**Task data**.
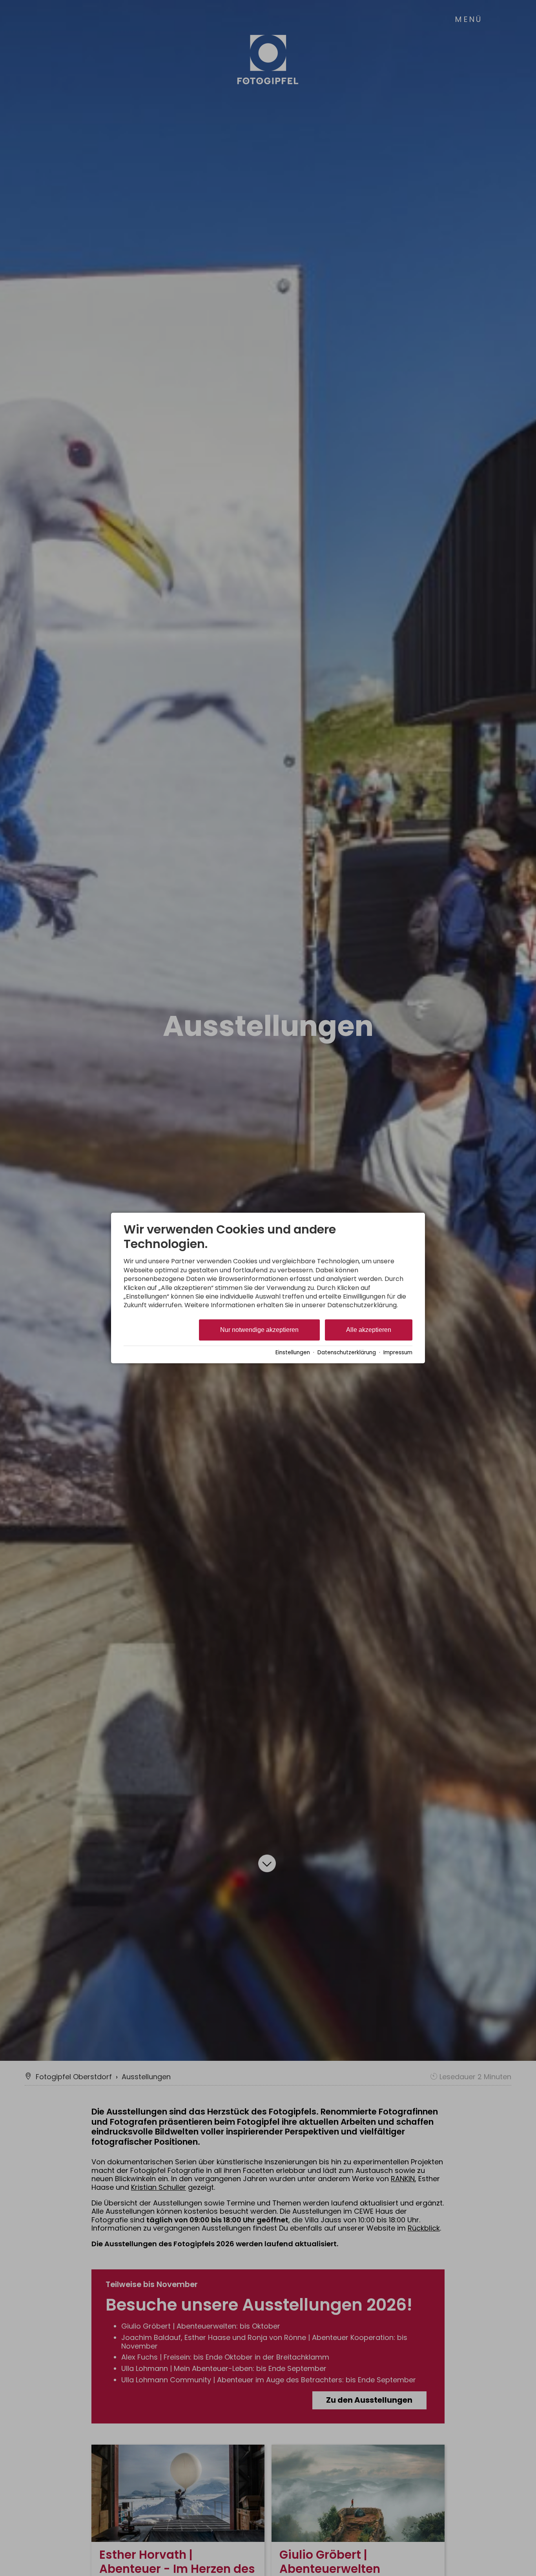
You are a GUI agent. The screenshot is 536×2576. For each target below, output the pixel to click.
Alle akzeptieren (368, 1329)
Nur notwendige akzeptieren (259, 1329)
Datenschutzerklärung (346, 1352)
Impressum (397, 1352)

**Exercise objective**. Produce the material above again in full, with identical lines and no pictures.

**Solution to the problem**.
You are a GUI agent. The screenshot is 536×2576. For each target below, output the pixel to click.
Alle akzeptieren (368, 1329)
Nur notwendige akzeptieren (259, 1329)
Datenschutzerklärung (346, 1352)
Impressum (397, 1352)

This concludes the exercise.